CB to pump Rs. 7.5 b into financial markets

In what could be the Sri Lankan version of helping financial markets, the reduction in Statutory Reserve Requirement (SRR) by the Central Bank from next week will free an estimated Rs. 7.5 billion in additional liquidity in the money market.

The Bank said on Monday that as a move to relaease liquidity to the market, it has decided to reduce the SRR on all rupee deposit liabilities of commercial banks by 75 basis points to 9.25%, effective from the next Reserve Week commencing October 17, 2008. “This step has been taken in order to inject more liquidity to the domestic financial market so as to enable the market to effectively face any liquidity constraint that may arise as a result of the on-going turbulence in the global financial markets,” the Bank said.

“As a result of this move, the financial market will be able to access additional liquidity of around Rs. 7.5 billion,” it added.
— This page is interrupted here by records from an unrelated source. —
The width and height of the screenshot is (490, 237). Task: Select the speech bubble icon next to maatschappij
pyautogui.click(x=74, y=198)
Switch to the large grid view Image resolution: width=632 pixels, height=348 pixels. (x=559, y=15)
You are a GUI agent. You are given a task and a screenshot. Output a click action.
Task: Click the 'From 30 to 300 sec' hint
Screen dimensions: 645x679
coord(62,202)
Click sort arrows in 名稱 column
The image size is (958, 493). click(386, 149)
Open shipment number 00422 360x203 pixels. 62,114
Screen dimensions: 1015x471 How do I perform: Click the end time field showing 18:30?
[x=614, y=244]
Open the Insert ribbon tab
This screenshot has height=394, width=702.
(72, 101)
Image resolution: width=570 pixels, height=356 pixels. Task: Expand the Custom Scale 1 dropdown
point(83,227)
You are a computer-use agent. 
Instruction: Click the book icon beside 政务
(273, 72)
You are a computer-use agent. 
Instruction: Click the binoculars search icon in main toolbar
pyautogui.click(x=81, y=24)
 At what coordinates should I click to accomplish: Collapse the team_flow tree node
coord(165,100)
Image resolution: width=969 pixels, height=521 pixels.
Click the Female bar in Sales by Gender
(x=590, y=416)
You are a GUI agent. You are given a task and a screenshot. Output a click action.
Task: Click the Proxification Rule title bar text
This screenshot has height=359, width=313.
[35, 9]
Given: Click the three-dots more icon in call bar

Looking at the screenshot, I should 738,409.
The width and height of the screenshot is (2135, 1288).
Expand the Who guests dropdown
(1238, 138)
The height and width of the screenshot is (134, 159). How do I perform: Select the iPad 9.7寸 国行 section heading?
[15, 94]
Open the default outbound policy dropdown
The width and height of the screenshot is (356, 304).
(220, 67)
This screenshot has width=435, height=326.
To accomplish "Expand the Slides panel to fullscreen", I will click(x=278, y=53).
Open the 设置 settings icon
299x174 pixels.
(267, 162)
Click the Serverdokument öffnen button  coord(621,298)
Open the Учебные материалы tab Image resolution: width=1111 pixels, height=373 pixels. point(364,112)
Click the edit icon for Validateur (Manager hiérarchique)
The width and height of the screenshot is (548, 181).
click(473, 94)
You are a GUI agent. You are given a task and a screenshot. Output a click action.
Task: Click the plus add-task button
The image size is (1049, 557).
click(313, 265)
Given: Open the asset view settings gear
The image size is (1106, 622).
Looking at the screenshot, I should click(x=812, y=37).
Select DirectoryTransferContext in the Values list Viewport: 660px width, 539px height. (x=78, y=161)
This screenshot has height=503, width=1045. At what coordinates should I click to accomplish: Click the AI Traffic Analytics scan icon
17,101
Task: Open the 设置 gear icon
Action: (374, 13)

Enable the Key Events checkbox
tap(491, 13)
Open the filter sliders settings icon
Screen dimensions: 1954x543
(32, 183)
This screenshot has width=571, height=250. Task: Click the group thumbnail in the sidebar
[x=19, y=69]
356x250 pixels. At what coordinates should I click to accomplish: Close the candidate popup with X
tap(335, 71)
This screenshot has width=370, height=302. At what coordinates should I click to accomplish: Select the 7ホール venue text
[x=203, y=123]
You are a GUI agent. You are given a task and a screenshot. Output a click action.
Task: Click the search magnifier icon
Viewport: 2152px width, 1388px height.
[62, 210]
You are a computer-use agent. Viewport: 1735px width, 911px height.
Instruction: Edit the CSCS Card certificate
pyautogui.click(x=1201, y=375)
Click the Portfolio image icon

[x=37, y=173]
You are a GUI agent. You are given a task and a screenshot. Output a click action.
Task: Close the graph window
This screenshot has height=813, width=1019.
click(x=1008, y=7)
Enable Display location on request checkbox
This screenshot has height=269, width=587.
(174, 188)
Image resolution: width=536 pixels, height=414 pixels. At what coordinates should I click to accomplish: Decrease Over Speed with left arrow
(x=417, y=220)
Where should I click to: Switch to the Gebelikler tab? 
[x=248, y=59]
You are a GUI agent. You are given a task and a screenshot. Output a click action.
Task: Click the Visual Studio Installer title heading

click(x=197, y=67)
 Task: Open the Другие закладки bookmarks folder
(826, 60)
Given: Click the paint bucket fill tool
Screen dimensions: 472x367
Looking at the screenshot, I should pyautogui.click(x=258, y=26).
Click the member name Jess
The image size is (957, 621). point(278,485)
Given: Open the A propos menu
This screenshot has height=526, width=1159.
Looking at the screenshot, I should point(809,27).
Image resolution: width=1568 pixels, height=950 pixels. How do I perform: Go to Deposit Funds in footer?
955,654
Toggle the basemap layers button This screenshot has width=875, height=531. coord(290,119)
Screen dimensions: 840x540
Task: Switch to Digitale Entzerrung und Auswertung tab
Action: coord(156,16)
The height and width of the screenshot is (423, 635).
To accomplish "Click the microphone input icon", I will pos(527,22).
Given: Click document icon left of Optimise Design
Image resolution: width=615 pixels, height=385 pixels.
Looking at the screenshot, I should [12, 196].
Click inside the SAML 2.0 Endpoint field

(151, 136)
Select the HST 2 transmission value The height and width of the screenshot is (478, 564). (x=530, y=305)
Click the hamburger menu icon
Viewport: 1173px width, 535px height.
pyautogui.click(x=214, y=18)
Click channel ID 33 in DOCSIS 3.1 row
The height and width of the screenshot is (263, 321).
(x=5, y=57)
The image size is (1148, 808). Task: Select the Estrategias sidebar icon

To strengthen this move, the Central Bank has also decided to further relax the access of commercial banks and Primary dealers to its reverse repo facility with effect from October 15, 2008, by providing liquidity, when the market is short, at its reverse repurchase rate for a maximum of 10 times per calendar month, up from the current six times.

These two measures, which would be in force until December 31, 2008, are being introduced by the Bank as a necessary precautionary intervention in the face of the extraordinary adverse developments in the global financial markets.

Further, while the reduction in SRR would result in an increase in the money multiplier, its impact on money supply would be neutralised by an appropriate downward revision in the reserve money targets set for the fourth quarter of 2008.

Accordingly, the tight monetary policy stance of the Central Bank would continue until the inflationary pressures ease.

The Central Bank said it will continuously monitor the developments in the global financial markets and the resultant possible impact on the domestic money markets and the financial system, so as to be ready to promptly respond to any new emerging situation.